Even though a greater proportion of doctors and nurses in the medical field reported having an experience of medication error than those in the surgical field, the frequency of medication errors experienced by individual residents and nurses is higher in the surgical field than the medical field, such that a medical resident experienced one instance of medication error per 35 patients, whereas a surgical resident experienced one instance of medication error per 11 patients. Consequently, further studies must be conducted to examine how individuals are associated with medication errors, irrespective of their departmental affiliations.
The majority of medical professionals have collectively suggested that PRN prescription is necessary for seamless patient care. However, the lack of protocol in doctor and nursing training and hospital policy, with respect to a detailed education in PRN prescription, has resulted in the execution of PRN prescription primarily based on past experience. The effective administration of PRN prescriptions should be built on sufficiently shared general knowledge regarding the prescribed medication, exact understanding the patient condition,
13) and an appropriate level of communication between doctors and nurses, as well as patient involvement.

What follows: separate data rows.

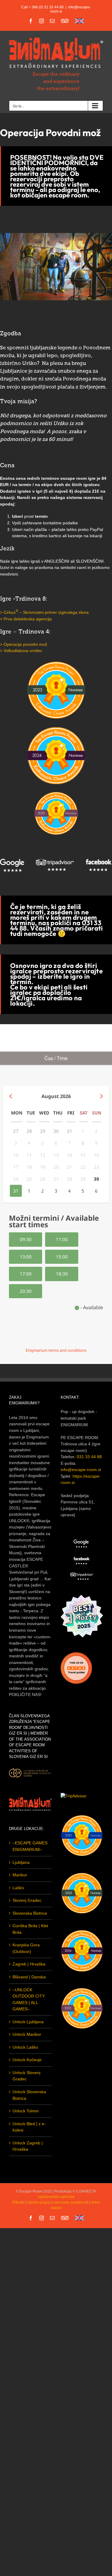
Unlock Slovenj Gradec (26, 2076)
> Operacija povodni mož (23, 644)
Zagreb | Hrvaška (29, 1964)
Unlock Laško (25, 2047)
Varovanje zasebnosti (70, 2202)
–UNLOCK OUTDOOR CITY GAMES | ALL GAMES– (29, 1999)
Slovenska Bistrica (30, 1913)
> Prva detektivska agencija (26, 618)
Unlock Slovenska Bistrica (29, 2095)
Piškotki (18, 2202)
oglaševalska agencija (56, 2197)
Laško (18, 1887)
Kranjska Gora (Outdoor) (26, 1948)
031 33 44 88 (89, 1456)
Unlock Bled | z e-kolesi (29, 2127)
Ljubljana (21, 1862)
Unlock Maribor (27, 2034)
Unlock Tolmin (26, 2110)
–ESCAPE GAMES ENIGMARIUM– (30, 1846)
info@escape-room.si (81, 1469)
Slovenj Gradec (27, 1900)
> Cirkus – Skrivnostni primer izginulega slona (44, 612)
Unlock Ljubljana (28, 2021)
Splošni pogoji (38, 2202)
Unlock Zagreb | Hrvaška (28, 2146)
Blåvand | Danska (29, 1976)
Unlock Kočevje (27, 2059)
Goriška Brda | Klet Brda (30, 1929)
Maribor (20, 1874)
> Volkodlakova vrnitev (21, 650)
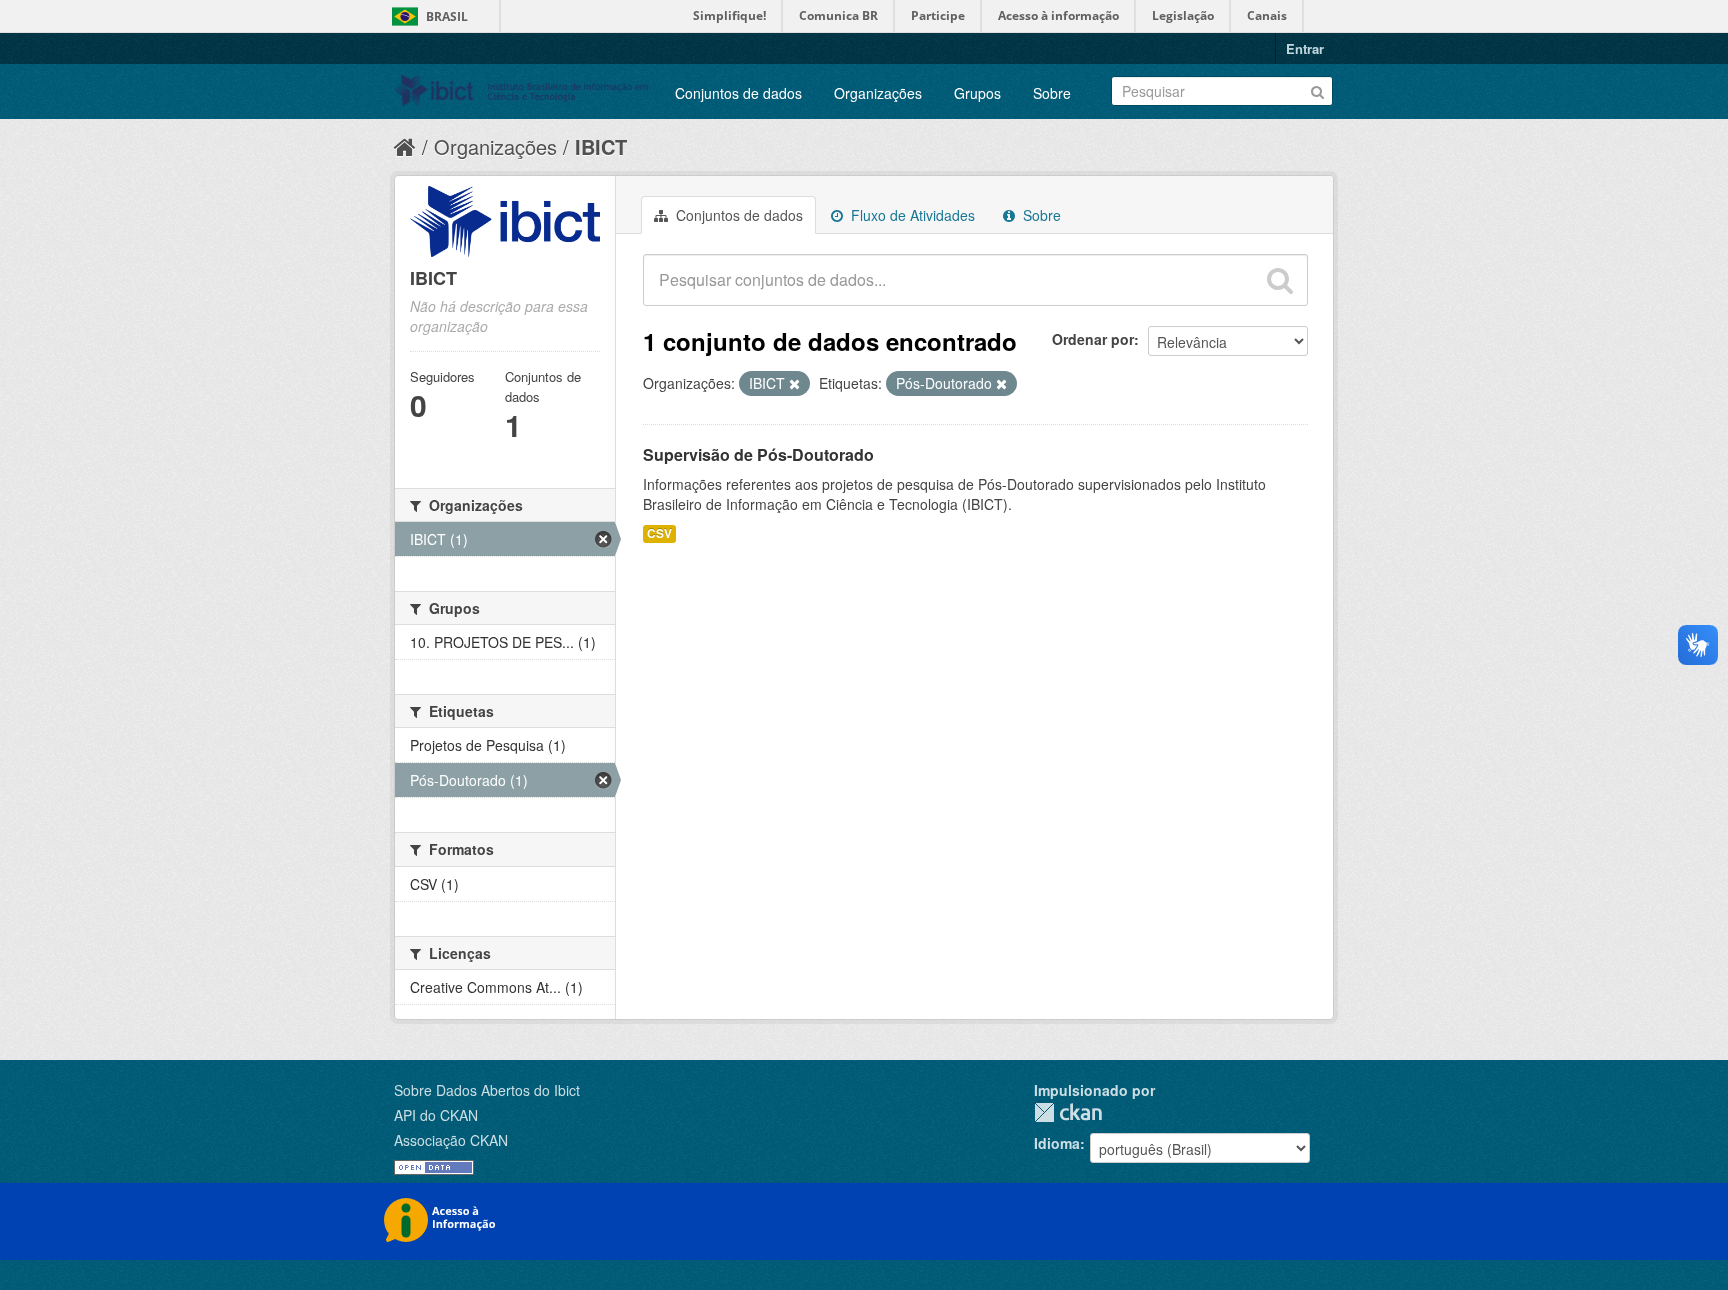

14) As such, a guideline that reflects the above convictions of unified perception and administration of PRN prescription should be established and implemented.
The present study has various limitations. First, as the study was based on a survey, the study results were dependent on the memories of the study participants. As such, participants may have failed to recall memories of medication error or falsely recalled fabricated memories of a medication error. Second, it was difficult to objectively compare and determine whether the participants were in fact behaving in alignment with their responses to the survey. Third, the present study could not confirm the degree to which PRN prescriptions were actually being administered in practice. Such limitations require revisions and supplementations through future studies.